Auch, wenn Ihre Eltern geschieden sind oder getrennt leben, können sie gegenüber dem Sozialamt geltend machen, dass zunächst einmal der andere Elternteil bzw. der neue Ehegatte vorrangig heranzuziehen ist.

II. Leistungen der Pflegeversicherung

1. Bei Erforderlichkeit der vollstationären Pflege, die sich aus dem MDK-Gutachten ergibt, werden für die Kosten der pflegebedingten Aufwendungen, unabhängig vom Einkommen der Eltern, folgende Leistungen gewährt:

- € 1.023 monatlich bei Pflegestufe I (erhebliche Pflegebedürftigkeit)
- € 1.279 monatlich bei Pflegestufe II (schwere Pflegebedürftigkeit)
- € 1.432 monatlich bei Pflegestufe III (schwerste Pflegebedürftigkeit)
- € 1.688 in Härtefällen (das heißt, wenn ein außergewöhnlich hoher und intensiver Pflegeaufwand erforderlich ist, der das übliche Maß der Pflegestufe III weit übersteigt).

2. Pflegebedürftige die sich in ein Pflegeheim begeben, obwohl häusliche Pflege durchführbar und ausreichend wäre, erhalten von der Pflegekasse lediglich einen Kostenzuschuss von
- max. € 384/ Monat bei Pflegestufe I
- max. € 921/ Monat bei Pflegestufe II
- max. € 1.432/Monat bei Pflegestufe III

III. Rückforderungen von Schenkungen

1. Können die Eltern die Heimunterbringungskosten nicht aus ihrem eigenen Einkommen oder Vermögen decken, müssen sie Schenkungen, die sie in den vergangenen zehn Jahren getätigt haben, zurückfordern (§ 529 BGB).

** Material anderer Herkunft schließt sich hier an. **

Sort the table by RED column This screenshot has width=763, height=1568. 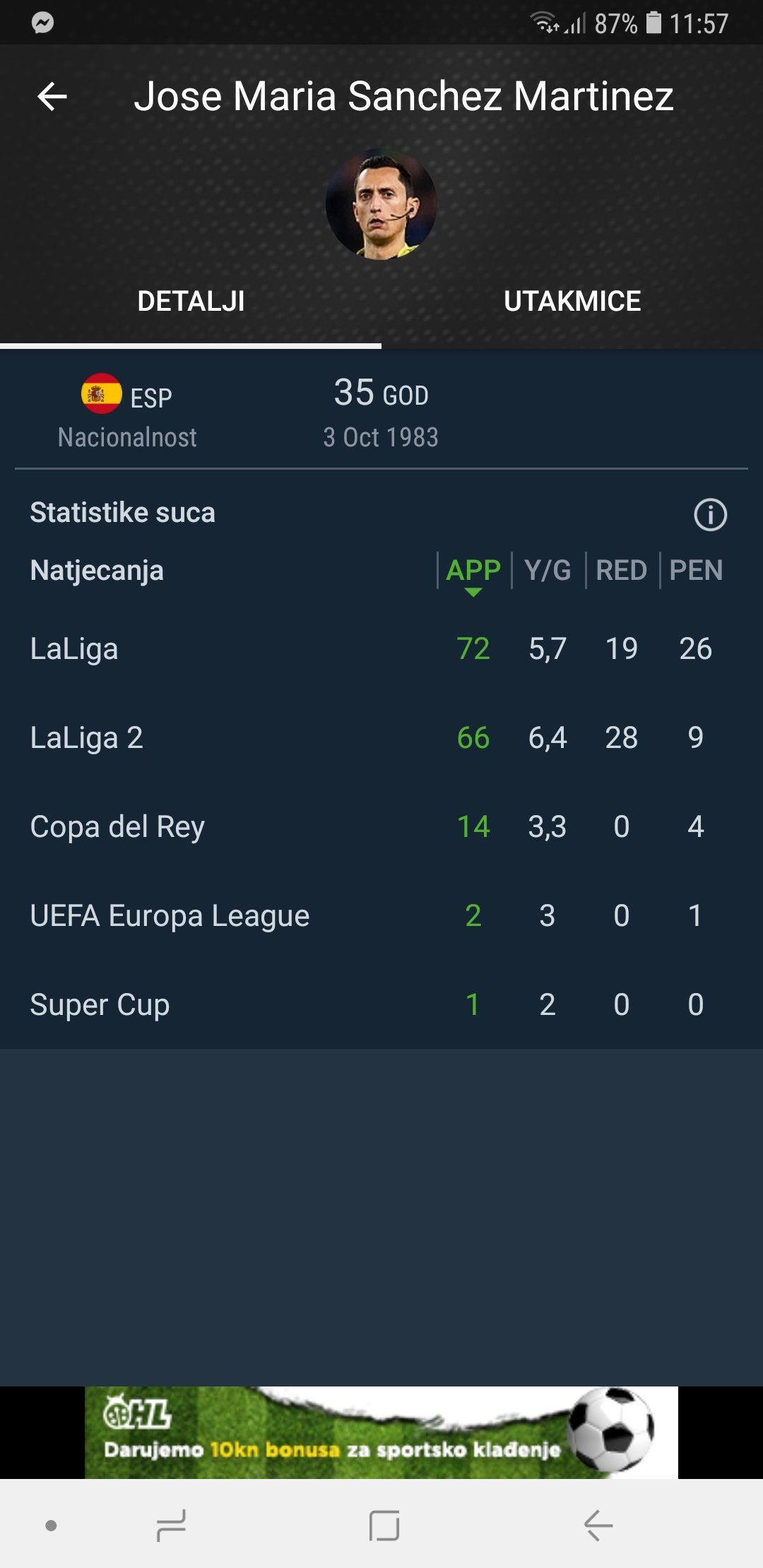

2. Für Immobilienvermögen, das verschenkt wurde besteht keine Rückgabeverpflichtung, aber der Beschenkte muss den monatlichen Unterhaltsbedarf solange bezahlen, bis der Wert des Geschenkes erreicht ist. Sofern dies der beschenkten Person finanziell nicht möglich ist, muss er die Geschenkimmobilie beleihen und daraus den Unterhalt bestreiten.
Übertragen Eltern ihren Kindern ihr Haus, empfiehlt es sich in den Kaufvertrag den Verkehrswert der Immobilie und die Gegenleistungen aufzunehmen, ggf. auch unter Angabe der Verrechnung bereits schon erbrachter Gegenleistungen!!!
Keinesfalls sollte im notariellen Vertrag eine Schenkung als Grundlage der Übertragung genannt sein.

3. Anstandsschenkungen, wie Geburtstags-, Hochzeits- und Jubiläumsgeschenke bis zu einem Wert von € 500 brauchen nicht zurückgegeben werden. Bei Geschenken über € 500 ist der Zeitwert zurückzuerstatten.

4. Der Rückforderungsanspruch besteht selbst dann noch fort, wenn der Schenker inzwischen verstorben, aber die Zehnjahresfrist seit der Schenkung noch nicht abgelaufen ist und kann durch den Sozialhilfeträger eingefordert werden. (BGH, Urteil v. 25.4.2001, Az. X ZR 205/99; BGH, Urteil v. 25.4.2001, Az. V ZR 229/99).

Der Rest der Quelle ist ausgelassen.